Data supplied: Begin
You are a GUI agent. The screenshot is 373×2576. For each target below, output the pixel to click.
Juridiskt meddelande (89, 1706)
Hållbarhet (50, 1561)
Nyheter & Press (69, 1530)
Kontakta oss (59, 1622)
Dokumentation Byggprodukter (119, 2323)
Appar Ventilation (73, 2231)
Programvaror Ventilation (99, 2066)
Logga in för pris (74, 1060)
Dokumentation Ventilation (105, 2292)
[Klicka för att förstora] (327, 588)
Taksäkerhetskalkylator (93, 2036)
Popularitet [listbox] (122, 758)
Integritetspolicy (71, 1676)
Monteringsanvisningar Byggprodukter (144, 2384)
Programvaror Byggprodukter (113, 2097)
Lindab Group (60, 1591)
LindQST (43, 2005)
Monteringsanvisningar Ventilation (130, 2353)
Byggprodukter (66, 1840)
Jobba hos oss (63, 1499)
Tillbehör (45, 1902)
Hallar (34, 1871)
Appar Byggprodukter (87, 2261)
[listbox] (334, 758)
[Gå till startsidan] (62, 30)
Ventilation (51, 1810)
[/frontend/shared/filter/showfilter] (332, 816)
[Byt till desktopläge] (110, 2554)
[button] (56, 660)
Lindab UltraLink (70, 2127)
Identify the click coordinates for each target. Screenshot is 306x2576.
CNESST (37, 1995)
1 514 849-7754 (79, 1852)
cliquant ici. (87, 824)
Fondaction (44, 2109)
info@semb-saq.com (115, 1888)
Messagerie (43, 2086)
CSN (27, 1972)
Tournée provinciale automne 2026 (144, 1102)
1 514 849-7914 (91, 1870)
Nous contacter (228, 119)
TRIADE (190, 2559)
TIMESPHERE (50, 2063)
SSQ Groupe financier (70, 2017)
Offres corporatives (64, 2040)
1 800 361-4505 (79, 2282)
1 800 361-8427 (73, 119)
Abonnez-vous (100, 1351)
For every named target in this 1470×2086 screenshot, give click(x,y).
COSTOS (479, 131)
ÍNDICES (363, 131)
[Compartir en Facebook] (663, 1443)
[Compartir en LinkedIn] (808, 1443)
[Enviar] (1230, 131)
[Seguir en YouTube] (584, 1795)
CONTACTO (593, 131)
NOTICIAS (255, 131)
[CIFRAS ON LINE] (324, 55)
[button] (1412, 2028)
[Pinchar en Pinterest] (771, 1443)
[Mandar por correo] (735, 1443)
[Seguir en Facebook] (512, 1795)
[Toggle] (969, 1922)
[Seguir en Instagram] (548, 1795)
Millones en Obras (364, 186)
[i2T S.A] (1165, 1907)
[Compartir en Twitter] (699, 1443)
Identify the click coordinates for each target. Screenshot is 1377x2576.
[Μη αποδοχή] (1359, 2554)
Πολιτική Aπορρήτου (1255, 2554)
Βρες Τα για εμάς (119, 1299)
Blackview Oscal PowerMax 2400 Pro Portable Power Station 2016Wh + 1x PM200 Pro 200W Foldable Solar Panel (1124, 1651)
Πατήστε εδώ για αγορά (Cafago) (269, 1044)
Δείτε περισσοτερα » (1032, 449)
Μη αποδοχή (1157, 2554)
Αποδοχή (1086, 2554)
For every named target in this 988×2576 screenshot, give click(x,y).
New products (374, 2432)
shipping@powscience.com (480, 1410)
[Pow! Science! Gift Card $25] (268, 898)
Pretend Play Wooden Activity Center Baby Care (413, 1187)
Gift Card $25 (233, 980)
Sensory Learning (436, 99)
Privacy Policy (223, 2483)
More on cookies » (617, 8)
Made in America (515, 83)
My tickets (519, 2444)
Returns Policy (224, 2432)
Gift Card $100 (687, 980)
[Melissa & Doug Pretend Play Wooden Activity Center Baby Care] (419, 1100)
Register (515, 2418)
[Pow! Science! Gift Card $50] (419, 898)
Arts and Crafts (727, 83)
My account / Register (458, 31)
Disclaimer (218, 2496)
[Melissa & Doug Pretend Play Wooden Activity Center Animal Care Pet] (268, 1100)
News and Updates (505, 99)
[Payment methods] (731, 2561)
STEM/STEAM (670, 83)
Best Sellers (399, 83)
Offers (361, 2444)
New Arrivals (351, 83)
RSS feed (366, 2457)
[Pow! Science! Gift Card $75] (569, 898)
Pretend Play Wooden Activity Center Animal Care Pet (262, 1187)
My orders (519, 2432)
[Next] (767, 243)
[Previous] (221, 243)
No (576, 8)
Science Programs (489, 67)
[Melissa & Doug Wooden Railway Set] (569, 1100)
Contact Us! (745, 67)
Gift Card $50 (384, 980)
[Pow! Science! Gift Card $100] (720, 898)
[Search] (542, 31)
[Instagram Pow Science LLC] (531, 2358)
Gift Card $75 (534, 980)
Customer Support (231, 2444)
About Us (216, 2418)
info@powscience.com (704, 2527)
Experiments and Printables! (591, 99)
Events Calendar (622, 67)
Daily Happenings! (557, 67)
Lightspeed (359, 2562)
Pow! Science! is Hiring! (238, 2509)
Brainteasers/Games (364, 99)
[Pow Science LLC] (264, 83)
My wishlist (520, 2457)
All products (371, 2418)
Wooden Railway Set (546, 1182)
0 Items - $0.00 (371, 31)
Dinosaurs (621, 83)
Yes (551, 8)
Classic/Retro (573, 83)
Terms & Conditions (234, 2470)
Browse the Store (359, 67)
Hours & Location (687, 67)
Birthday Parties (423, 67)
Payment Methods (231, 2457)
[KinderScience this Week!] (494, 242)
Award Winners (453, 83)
Data supplied: End
**What you are asked to do:** An exact restatement of the lines from the one with "Arts and Crafts (727, 83)" through the last line of the data is the only acceptable answer.

**Your solution:**
Arts and Crafts (727, 83)
My account / Register (458, 31)
Disclaimer (218, 2496)
[Melissa & Doug Pretend Play Wooden Activity Center Animal Care Pet] (268, 1100)
News and Updates (505, 99)
[Payment methods] (731, 2561)
STEM/STEAM (670, 83)
Best Sellers (399, 83)
Offers (361, 2444)
New Arrivals (351, 83)
RSS feed (366, 2457)
[Pow! Science! Gift Card $75] (569, 898)
Pretend Play Wooden Activity Center Animal Care Pet (262, 1187)
My orders (519, 2432)
[Next] (767, 243)
[Previous] (221, 243)
No (576, 8)
Science Programs (489, 67)
[Melissa & Doug Wooden Railway Set] (569, 1100)
Contact Us! (745, 67)
Gift Card $50 (384, 980)
[Pow! Science! Gift Card $100] (720, 898)
[Search] (542, 31)
[Instagram Pow Science LLC] (531, 2358)
Gift Card $75 (534, 980)
Customer Support (231, 2444)
About Us (216, 2418)
info@powscience.com (704, 2527)
Experiments and Printables! (591, 99)
Events Calendar (622, 67)
Daily Happenings! (557, 67)
Lightspeed (359, 2562)
Pow! Science! is Hiring! (238, 2509)
Brainteasers/Games (364, 99)
[Pow Science LLC] (264, 83)
My wishlist (520, 2457)
All products (371, 2418)
Wooden Railway Set (546, 1182)
0 Items - $0.00 (371, 31)
Dinosaurs (621, 83)
Yes (551, 8)
Classic/Retro (573, 83)
Terms & Conditions (234, 2470)
Browse the Store (359, 67)
Hours & Location (687, 67)
Birthday Parties (423, 67)
Payment Methods (231, 2457)
[KinderScience this Week!] (494, 242)
Award Winners (453, 83)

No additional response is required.